# How old can a male breed



## Justindogs

I have a 3 year old female that came into heat a few days a go and keeper her with my 8-9 month old gsd male. I am wanting to breed them. Is the male old enought?


----------



## Jax08

NO. NO, the male is not old enough. While he may physically be able to breed, he is no mature and he can't have any any proper medical testing done in order to rule out any genetic diseases such as HD nor can you be sure what his temperament is going to be as an adult. So my answer, is NO, he's not old enough.


----------



## LoveEcho

No. The general consensus is two years at a bare minimum for a plethora of reasons. Health testing (including hips) is the biggest... as well as not really knowing the whole package physically and temperamentally until the dog is mature.
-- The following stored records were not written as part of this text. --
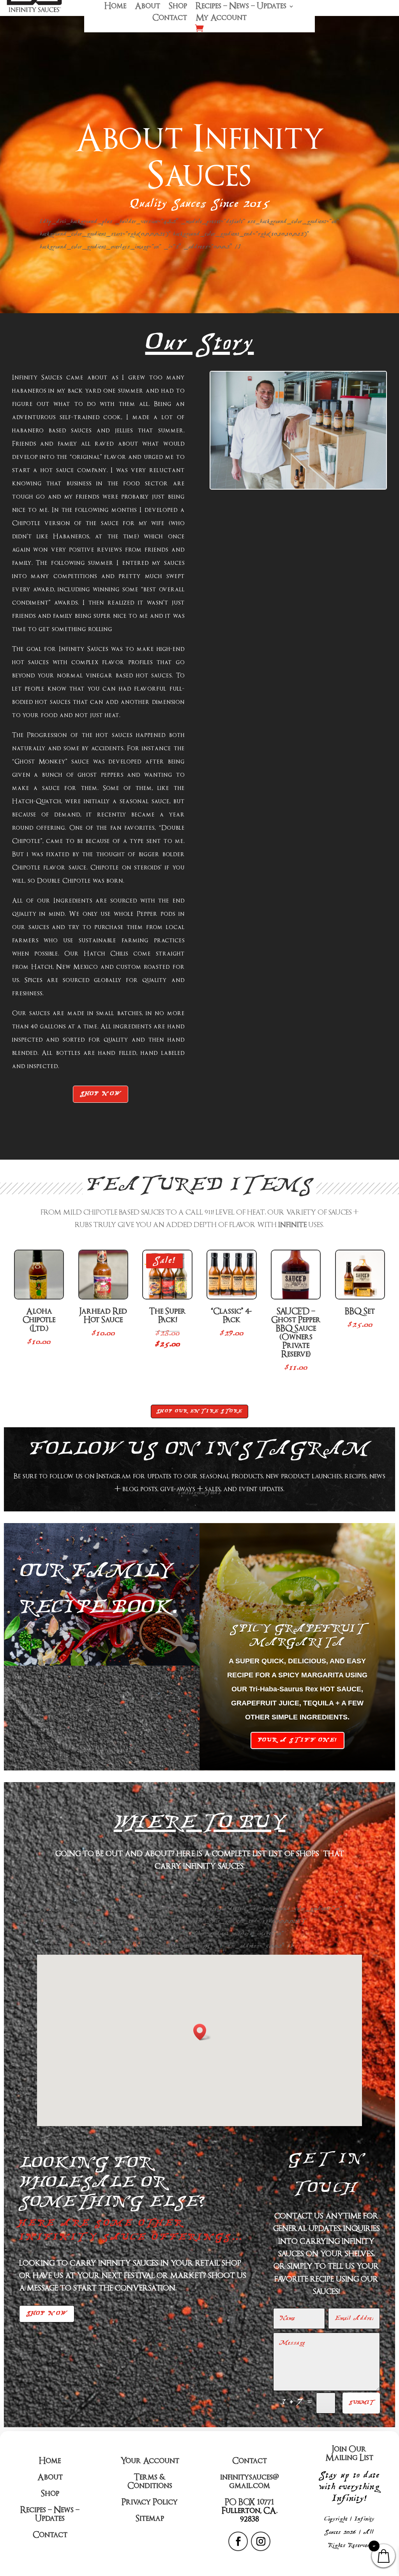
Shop (178, 7)
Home (115, 7)
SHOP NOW (100, 1094)
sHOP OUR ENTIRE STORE (199, 1411)
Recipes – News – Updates (241, 7)
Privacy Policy (150, 2502)
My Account (221, 18)
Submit (361, 2403)
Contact (169, 18)
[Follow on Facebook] (238, 2541)
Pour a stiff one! (297, 1740)
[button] (202, 2032)
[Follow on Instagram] (260, 2541)
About (147, 7)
Most people wait even longer because of the time it takes to work the dog in some sort of venue to see if they're breed-worthy, etc. 

At 8 months, he's a baby still.


----------



## alexg

That should read "How young ..."


----------



## N Smith

I have to agree with the above posts - physically, yes, he may be able to breed. But I think the question is WHY would you want to breed a dog that young? I can't even imagine a scenario that would make me want to breed a dog that is not even close to reaching his fully developed state (Temperament, Body etc)
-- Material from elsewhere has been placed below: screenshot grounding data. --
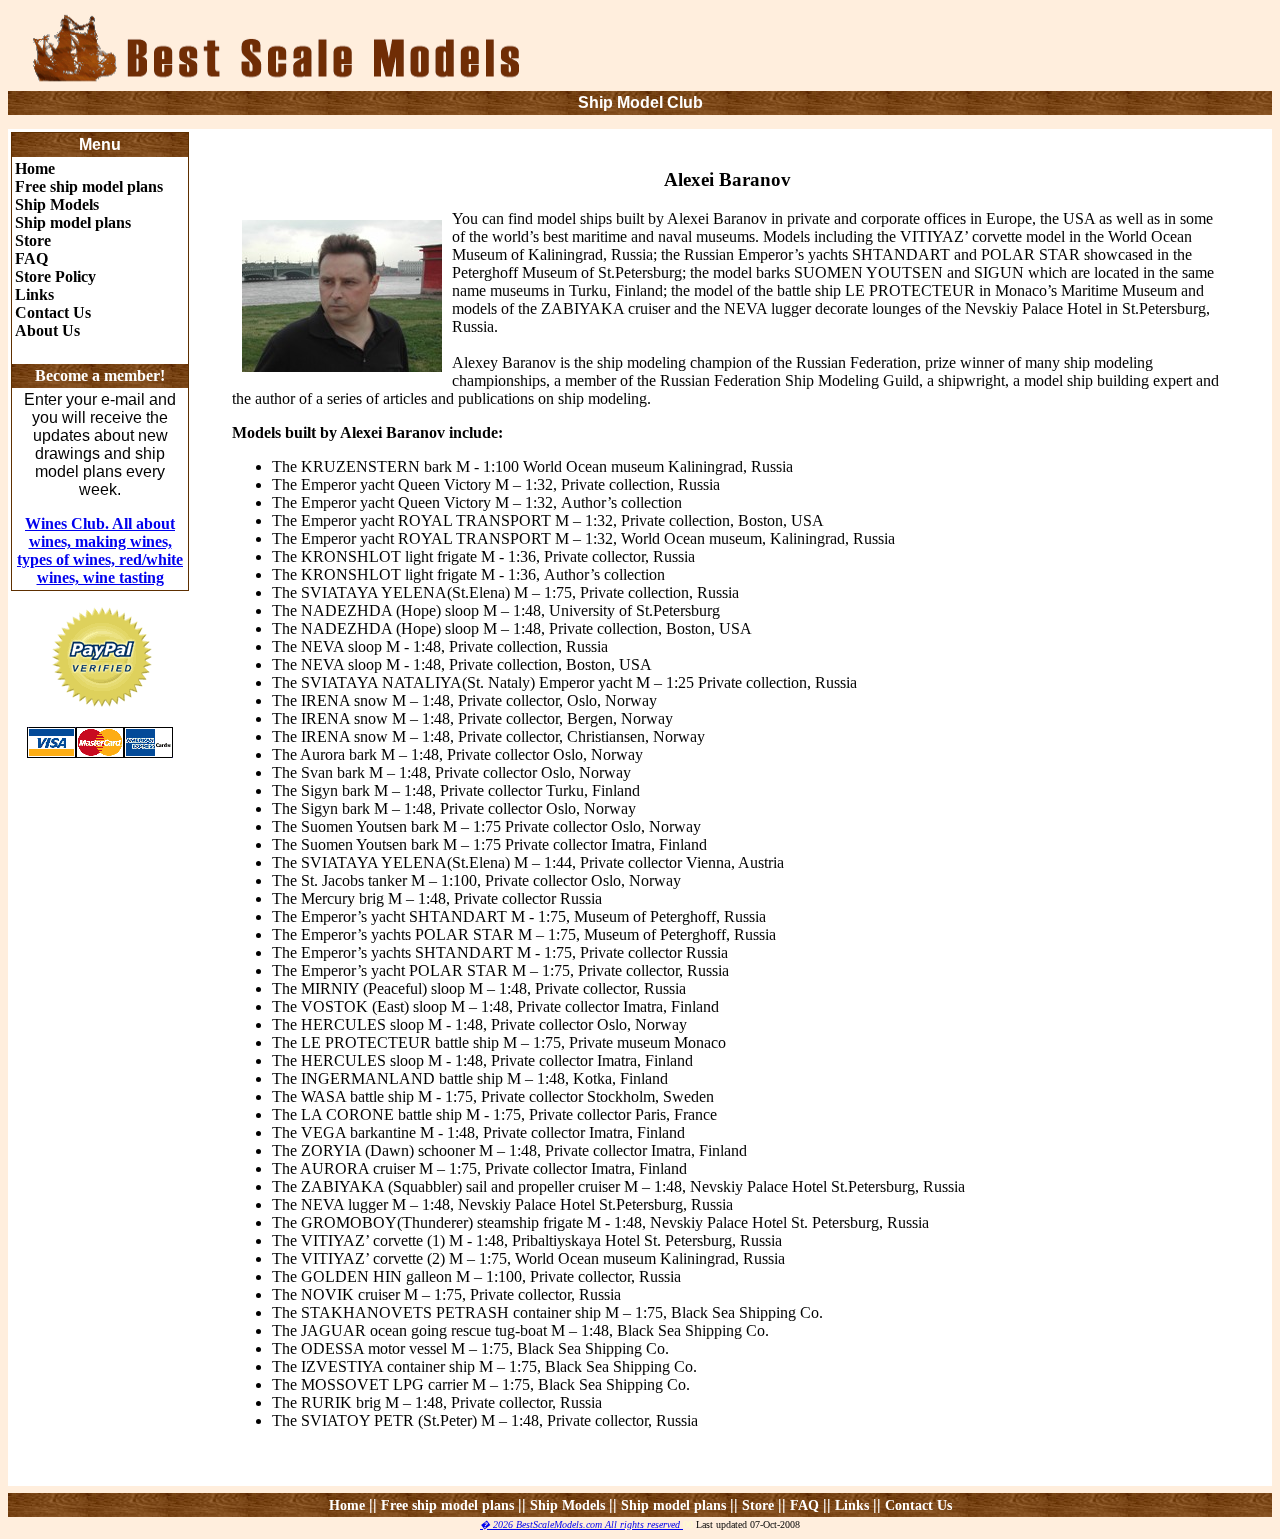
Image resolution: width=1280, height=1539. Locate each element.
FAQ (31, 258)
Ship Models (57, 204)
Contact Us (53, 312)
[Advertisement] (1035, 50)
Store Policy (55, 276)
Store (33, 240)
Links (34, 294)
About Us (47, 330)
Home (35, 168)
At 24 months OFA can be done, I suggest Hips, Elbows, Heart and Thyroid at a minimum - that's right, a minumum. There is no excuse for not health testing the WHOLE dog, not just one section. The tests are affordable and can be done by an experienced vet. 

Both parents need them, even better if you have generations of dogs behind them that are tested too!

Then get out there and get a third party evaluation(s) of your dog by someone that does NOT have a vested interest in the dog.

The only reason to breed is to improve on the last generation - when I breed, I want the next generation to come out better than the one I started with. ALL AROUND, balanced, stable working dogs who are versatile enough to work in multiple venues (Herding, sport work, service etc). If you do not have a goal set forth, that is where I would start. Ask yourself "What am I trying to accomplish with this breeding?". 

Be honest about your dogs strengths and weaknesses. Will this breeding improve upon them?

Just my opinion, but hope it helps!


----------



## jetdog

Oh gosh, at 8-9 months your male is not mature physically or mentally! He will continue to fill and muscle out, probably get taller, and he will continue to evolve in temperament and drive. He is really still a puppy and probably won't be fully mature until 2 yrs. old. That's when all his health certs. and OFAs can be done, but I'm guessing your not too worried about those things - but you should be! 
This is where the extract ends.